There is, in addition, an important research agenda regarding the reasons why some patients respond to a particular drug, while others do not. This knowledge could be used to improve treatment performance if it could be easily applied. While this is unlikely to be an easy research agenda, it is nonetheless one that needs attention, possibly by examining genetic associations or deep phenotyping of responder versus non‐responder characteristics, or both. 

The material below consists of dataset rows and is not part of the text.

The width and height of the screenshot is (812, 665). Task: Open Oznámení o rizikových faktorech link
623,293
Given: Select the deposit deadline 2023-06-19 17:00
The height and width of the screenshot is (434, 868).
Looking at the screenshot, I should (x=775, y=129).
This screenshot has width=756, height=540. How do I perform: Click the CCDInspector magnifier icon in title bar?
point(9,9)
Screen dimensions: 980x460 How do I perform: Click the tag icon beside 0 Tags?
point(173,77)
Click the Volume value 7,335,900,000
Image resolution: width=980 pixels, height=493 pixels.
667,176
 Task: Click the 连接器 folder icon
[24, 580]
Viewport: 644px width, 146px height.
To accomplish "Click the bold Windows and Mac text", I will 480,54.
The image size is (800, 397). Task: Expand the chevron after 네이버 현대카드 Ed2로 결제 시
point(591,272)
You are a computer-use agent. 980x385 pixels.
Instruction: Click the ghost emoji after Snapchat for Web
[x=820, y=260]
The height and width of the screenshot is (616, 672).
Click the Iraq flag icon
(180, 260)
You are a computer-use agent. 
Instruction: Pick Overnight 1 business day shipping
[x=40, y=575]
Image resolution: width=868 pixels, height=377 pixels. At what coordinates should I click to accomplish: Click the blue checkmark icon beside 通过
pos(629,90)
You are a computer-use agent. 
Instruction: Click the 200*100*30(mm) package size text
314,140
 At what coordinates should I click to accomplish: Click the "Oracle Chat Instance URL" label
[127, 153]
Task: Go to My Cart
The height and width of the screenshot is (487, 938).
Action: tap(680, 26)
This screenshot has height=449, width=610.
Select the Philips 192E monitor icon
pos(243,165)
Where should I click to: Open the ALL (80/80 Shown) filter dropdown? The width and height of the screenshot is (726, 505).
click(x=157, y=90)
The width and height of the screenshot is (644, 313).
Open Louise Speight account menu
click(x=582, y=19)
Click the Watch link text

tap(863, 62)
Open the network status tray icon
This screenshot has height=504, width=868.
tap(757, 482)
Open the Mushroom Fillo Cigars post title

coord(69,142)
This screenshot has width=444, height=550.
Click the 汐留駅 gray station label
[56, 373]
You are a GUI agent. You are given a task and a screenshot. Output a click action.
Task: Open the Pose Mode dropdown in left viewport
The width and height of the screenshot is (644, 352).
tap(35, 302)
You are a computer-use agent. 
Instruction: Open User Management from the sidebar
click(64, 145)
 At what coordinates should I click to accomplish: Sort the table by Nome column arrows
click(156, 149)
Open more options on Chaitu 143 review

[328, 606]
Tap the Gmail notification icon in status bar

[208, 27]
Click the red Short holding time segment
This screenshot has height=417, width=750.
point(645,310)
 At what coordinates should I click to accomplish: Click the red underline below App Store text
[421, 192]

A final research agenda relates to clinical trial design. Classical randomised controlled trials lack sensitivity to demonstrate efficacy when response rates are low and may be of limited use in these circumstances (Moore 2013d). Evidence from clinical practice and experience indicates that a few patients can achieve good results with antiepileptics other than gabapentin or pregabalin, despite classical trial designs failing to demonstrate those antiepileptics having any greater efficacy than placebo. What is needed are new trial designs that are able to detect low but important rates of response reliably. Enriched enrolment randomised withdrawal designs have the theoretical ability to do this, but they are few in number and heterogeneous in design and quality (McQuay 2008; Moore 2013d). Adaptive designs may also have some use in these circumstances.